A word-for-word restatement of every record is required.
START Recorded information
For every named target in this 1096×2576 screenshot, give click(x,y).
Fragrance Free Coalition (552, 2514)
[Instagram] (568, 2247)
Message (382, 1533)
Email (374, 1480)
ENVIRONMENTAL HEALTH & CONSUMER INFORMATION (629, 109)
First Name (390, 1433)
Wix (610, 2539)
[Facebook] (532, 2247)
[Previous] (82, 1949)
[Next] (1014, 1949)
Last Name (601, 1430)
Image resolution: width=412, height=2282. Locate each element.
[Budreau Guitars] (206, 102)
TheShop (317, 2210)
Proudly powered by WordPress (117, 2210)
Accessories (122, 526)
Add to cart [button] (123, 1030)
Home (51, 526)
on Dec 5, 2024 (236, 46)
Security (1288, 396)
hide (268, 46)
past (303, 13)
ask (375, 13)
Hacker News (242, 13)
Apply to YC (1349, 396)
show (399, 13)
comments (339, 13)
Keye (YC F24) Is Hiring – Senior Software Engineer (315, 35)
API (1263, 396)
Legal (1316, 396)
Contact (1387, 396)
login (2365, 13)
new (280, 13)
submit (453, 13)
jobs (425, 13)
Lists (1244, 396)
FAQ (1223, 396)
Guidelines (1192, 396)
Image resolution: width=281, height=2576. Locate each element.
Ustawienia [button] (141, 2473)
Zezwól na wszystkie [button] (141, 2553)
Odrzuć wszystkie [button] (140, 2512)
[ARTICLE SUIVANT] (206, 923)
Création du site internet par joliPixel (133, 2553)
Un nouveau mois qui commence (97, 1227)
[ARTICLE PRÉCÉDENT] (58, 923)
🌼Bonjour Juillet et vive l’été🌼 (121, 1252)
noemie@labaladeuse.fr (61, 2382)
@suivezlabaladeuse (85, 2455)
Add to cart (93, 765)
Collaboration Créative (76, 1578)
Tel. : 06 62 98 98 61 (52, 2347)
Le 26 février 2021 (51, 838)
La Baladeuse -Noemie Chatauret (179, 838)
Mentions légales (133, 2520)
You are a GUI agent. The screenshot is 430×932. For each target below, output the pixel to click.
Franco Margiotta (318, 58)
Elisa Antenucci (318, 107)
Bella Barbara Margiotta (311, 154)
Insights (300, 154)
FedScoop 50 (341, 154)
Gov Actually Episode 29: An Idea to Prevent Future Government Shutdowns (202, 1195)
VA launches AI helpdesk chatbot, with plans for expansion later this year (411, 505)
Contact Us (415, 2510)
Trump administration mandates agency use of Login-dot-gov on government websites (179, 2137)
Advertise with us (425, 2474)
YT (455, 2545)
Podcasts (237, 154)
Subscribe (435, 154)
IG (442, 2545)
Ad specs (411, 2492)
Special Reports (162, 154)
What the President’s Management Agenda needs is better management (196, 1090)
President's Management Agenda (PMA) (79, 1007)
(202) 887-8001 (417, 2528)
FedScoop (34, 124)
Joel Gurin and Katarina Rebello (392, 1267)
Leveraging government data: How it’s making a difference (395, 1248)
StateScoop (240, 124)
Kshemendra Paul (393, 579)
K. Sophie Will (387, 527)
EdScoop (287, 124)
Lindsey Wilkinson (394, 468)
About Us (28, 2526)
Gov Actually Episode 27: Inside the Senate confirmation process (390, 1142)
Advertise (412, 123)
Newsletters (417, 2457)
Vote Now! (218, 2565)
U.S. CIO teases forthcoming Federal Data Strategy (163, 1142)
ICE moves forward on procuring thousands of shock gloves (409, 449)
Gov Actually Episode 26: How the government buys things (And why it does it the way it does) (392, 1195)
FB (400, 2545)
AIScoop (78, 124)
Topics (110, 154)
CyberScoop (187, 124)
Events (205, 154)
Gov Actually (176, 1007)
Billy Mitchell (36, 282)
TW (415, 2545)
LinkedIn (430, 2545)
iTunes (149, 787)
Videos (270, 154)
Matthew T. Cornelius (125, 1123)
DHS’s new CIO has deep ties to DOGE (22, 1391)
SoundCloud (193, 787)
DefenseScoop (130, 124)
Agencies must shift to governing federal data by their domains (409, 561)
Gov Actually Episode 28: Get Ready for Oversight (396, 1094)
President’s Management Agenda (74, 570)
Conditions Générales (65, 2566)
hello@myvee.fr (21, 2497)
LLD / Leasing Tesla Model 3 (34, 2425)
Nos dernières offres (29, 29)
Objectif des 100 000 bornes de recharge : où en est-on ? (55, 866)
END Recorded information
**Answer section**
For every named target in this 1096×2576 screenshot, give click(x,y).
Fragrance Free Coalition (552, 2514)
[Instagram] (568, 2247)
Message (382, 1533)
Email (374, 1480)
ENVIRONMENTAL HEALTH & CONSUMER INFORMATION (629, 109)
First Name (390, 1433)
Wix (610, 2539)
[Facebook] (532, 2247)
[Previous] (82, 1949)
[Next] (1014, 1949)
Last Name (601, 1430)
Image resolution: width=412, height=2282. Locate each element.
[Budreau Guitars] (206, 102)
TheShop (317, 2210)
Proudly powered by WordPress (117, 2210)
Accessories (122, 526)
Add to cart [button] (123, 1030)
Home (51, 526)
on Dec 5, 2024 (236, 46)
Security (1288, 396)
hide (268, 46)
past (303, 13)
ask (375, 13)
Hacker News (242, 13)
Apply to YC (1349, 396)
show (399, 13)
comments (339, 13)
Keye (YC F24) Is Hiring – Senior Software Engineer (315, 35)
API (1263, 396)
Legal (1316, 396)
Contact (1387, 396)
login (2365, 13)
new (280, 13)
submit (453, 13)
jobs (425, 13)
Lists (1244, 396)
FAQ (1223, 396)
Guidelines (1192, 396)
Image resolution: width=281, height=2576. Locate each element.
Ustawienia [button] (141, 2473)
Zezwól na wszystkie [button] (141, 2553)
Odrzuć wszystkie [button] (140, 2512)
[ARTICLE SUIVANT] (206, 923)
Création du site internet par joliPixel (133, 2553)
Un nouveau mois qui commence (97, 1227)
[ARTICLE PRÉCÉDENT] (58, 923)
🌼Bonjour Juillet et vive l’été🌼 (121, 1252)
noemie@labaladeuse.fr (61, 2382)
@suivezlabaladeuse (85, 2455)
Add to cart (93, 765)
Collaboration Créative (76, 1578)
Tel. : 06 62 98 98 61 (52, 2347)
Le 26 février 2021 (51, 838)
La Baladeuse -Noemie Chatauret (179, 838)
Mentions légales (133, 2520)
You are a GUI agent. The screenshot is 430×932. For each target below, output the pixel to click.
Franco Margiotta (318, 58)
Elisa Antenucci (318, 107)
Bella Barbara Margiotta (311, 154)
Insights (300, 154)
FedScoop 50 (341, 154)
Gov Actually Episode 29: An Idea to Prevent Future Government Shutdowns (202, 1195)
VA launches AI helpdesk chatbot, with plans for expansion later this year (411, 505)
Contact Us (415, 2510)
Trump administration mandates agency use of Login-dot-gov on government websites (179, 2137)
Advertise with us (425, 2474)
YT (455, 2545)
Podcasts (237, 154)
Subscribe (435, 154)
IG (442, 2545)
Ad specs (411, 2492)
Special Reports (162, 154)
What the President’s Management Agenda needs is better management (196, 1090)
President's Management Agenda (PMA) (79, 1007)
(202) 887-8001 (417, 2528)
FedScoop (34, 124)
Joel Gurin and Katarina Rebello (392, 1267)
Leveraging government data: How it’s making a difference (395, 1248)
StateScoop (240, 124)
Kshemendra Paul (393, 579)
K. Sophie Will (387, 527)
EdScoop (287, 124)
Lindsey Wilkinson (394, 468)
About Us (28, 2526)
Gov Actually Episode 27: Inside the Senate confirmation process (390, 1142)
Advertise (412, 123)
Newsletters (417, 2457)
Vote Now! (218, 2565)
U.S. CIO teases forthcoming Federal Data Strategy (163, 1142)
ICE moves forward on procuring thousands of shock gloves (409, 449)
Gov Actually Episode 26: How the government buys things (And why it does it the way it does) (392, 1195)
FB (400, 2545)
AIScoop (78, 124)
Topics (110, 154)
CyberScoop (187, 124)
Events (205, 154)
Gov Actually (176, 1007)
Billy Mitchell (36, 282)
TW (415, 2545)
LinkedIn (430, 2545)
iTunes (149, 787)
Videos (270, 154)
Matthew T. Cornelius (125, 1123)
DHS’s new CIO has deep ties to DOGE (22, 1391)
SoundCloud (193, 787)
DefenseScoop (130, 124)
Agencies must shift to governing federal data by their domains (409, 561)
Gov Actually Episode 28: Get Ready for Oversight (396, 1094)
President’s Management Agenda (74, 570)
Conditions Générales (65, 2566)
hello@myvee.fr (21, 2497)
LLD / Leasing Tesla Model 3 (34, 2425)
Nos dernières offres (29, 29)
Objectif des 100 000 bornes de recharge : où en est-on ? (55, 866)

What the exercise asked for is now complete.